(I am reblogging this one because I have written the Italian version of this old post)
Back in June 2008, during my first trip to the Philippines, I visited the One Hundred Islands National Park in Pangasinan.
That trip was a dream come true.
I had been dreaming of visiting the tropics since I was a child. I remember going every year with my parents to our summer-house in Southern Italy, a place where the water is crystal clear and that, under certain aspects, resembles the tropics, even though corals are almost non-existent there and the sea fauna is not anywhere near what I used to see in documentaries about the tropics.
So, whenever my parents took me there, I pretended that I was in some exotic island and, therefore, I grew up with a burning desire to see the tropics.
But it was not until I married my wife that my dream came true.

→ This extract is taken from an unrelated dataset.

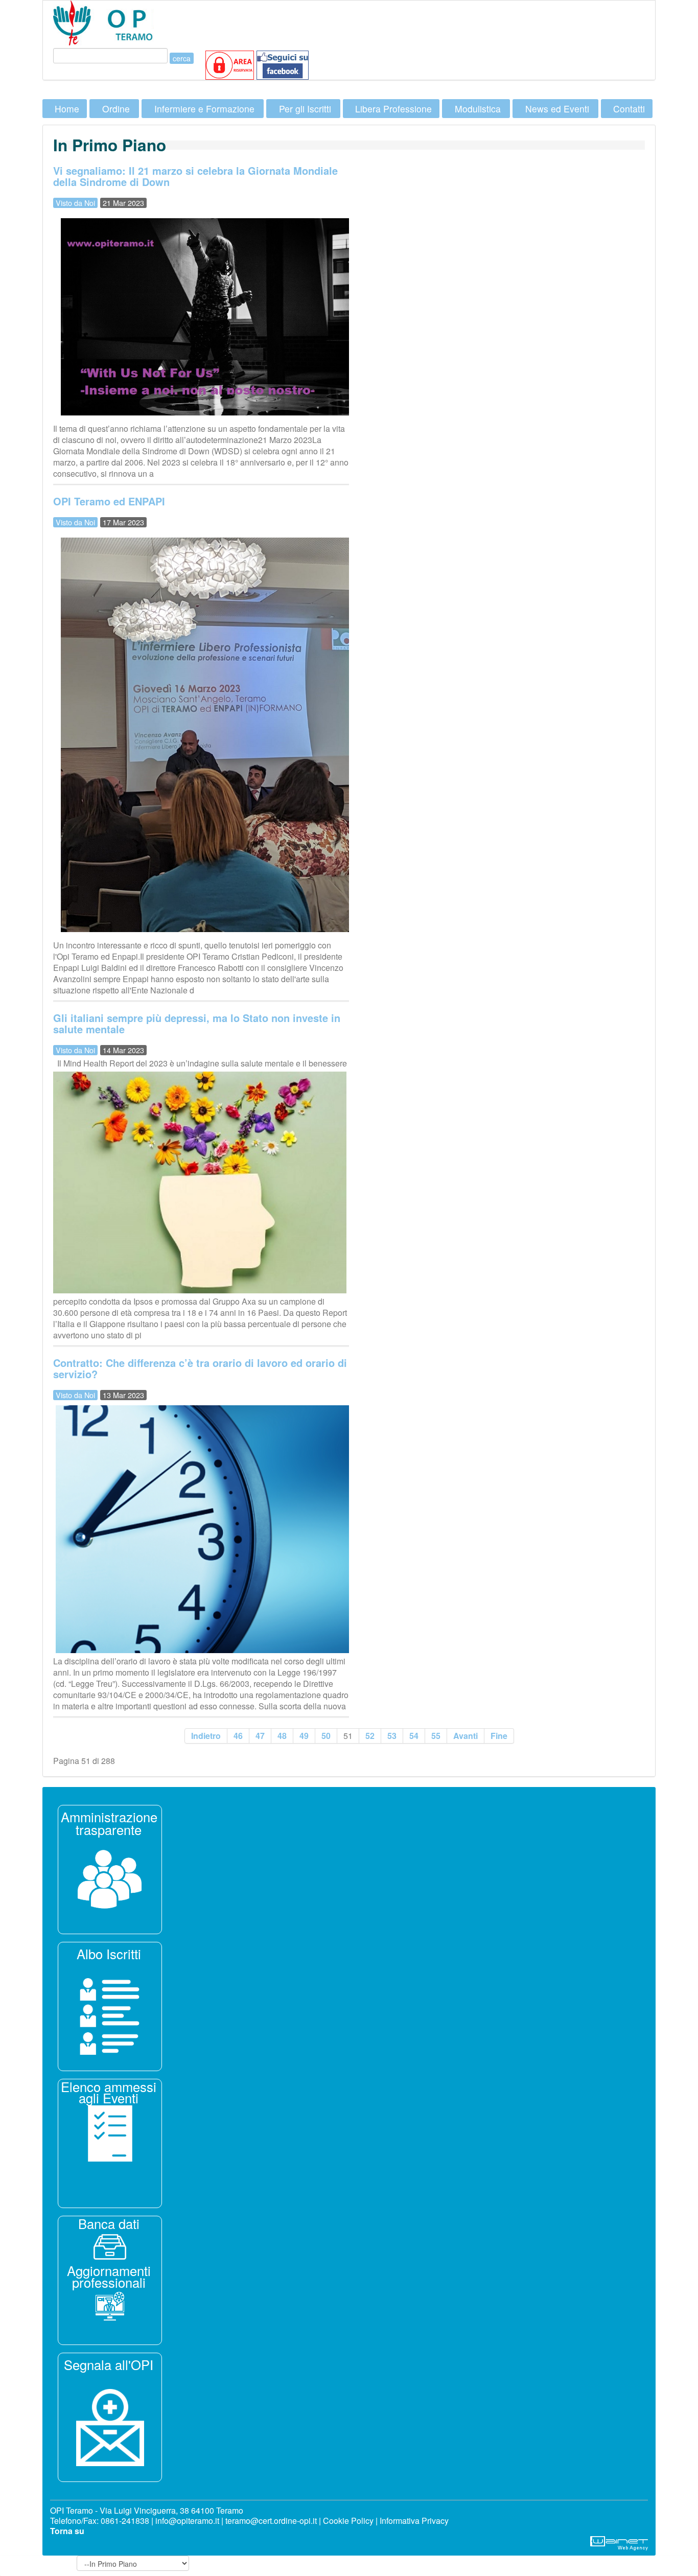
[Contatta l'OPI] (110, 2426)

The paradox is that my visit to the One Hundred Island was the only day I saw the sea during my first trip to the Philippines (the second time, having learned the lesson, I planned things a lot differently and I spent 10 days by the sea).

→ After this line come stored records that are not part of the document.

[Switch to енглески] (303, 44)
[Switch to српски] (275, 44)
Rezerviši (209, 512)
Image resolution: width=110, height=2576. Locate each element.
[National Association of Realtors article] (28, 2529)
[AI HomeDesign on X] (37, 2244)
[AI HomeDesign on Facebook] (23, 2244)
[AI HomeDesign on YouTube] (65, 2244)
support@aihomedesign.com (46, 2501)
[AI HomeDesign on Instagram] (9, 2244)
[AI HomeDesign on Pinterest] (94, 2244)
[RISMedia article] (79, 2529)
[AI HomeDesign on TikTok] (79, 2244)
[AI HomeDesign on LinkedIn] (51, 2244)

During my first visit of the Philippines, in order to get my wife to go to the sea I really had to struggle and wrestle.
One reason is that she had not gone home to see the sea, rather, like most expatriate Filipinos, the purpose of her travel was to be with her family.
Another reason is that, like most Filipinos, my wife’s idea of relaxation is going to the shopping mall, eating out at some fast-food chain, watching TV, partying and so on. I realized just how little most Filipinos care about their coral reefs and white sandy beaches.
The landscape of the country is more about giant karatulas or billboards, shopping malls and fast-food chains than about beaches and the exotic landscapes are somewhere in the background, light years away from the minds and hearts of most Filipinos.
The country is so obsessed with the American culture that for many locals the ocean hardly exists.
The island where the bankero or boatman dropped us and where I had my first opportunity ever to snorkel in tropical waters and admire multi-colored corals and giant clams, is Lopez Island, one of the small coral islets of the One Hundred Islands archipelago
But while getting out of the boat and onto the beach, an unlikely sight took me aback: a huge karatula or billboard advertising a popular Filipino brand of hot dogs was dominating the landscape of that amazing island with an unbelievable white-sandy beach and an incredible underwater world!
To this day I keep staring at the picture I took on that day of June 2008, a picture that is a metaphor of a culture where the pristine beauty of the country arouses so little interest among most Filipinos who, evidently, prefer hot dogs, burgers, fried chicken and window shopping at the shopping mall to the sheer beauty of their country.
If you marry a Filipina you will highly likely bump into one who is not that enthusiastic about corals, dolphins, giant clams and who probably can’t even swim.
The karatula I saw in Lopez Island has become a symbol of what my relationship with my Filipino wife is like and of what the culture shock with a Filipina is like.
For decades I had been dreaming of marrying an exotic woman whom I could bliss out on an exotic island with. Both dreams have come true.
I have married an exotic woman and I have been with her on an exotic island, but while my spirit was more in sync with the underwater world, my wife’s spirit was more attuned with the karatula and what it symbolizes: one of the most beautiful (if not the most beautiful) tropical countries in the world in which the exotic beauty is largely overwhelmed by karatulas, mega malls and fast-food chains.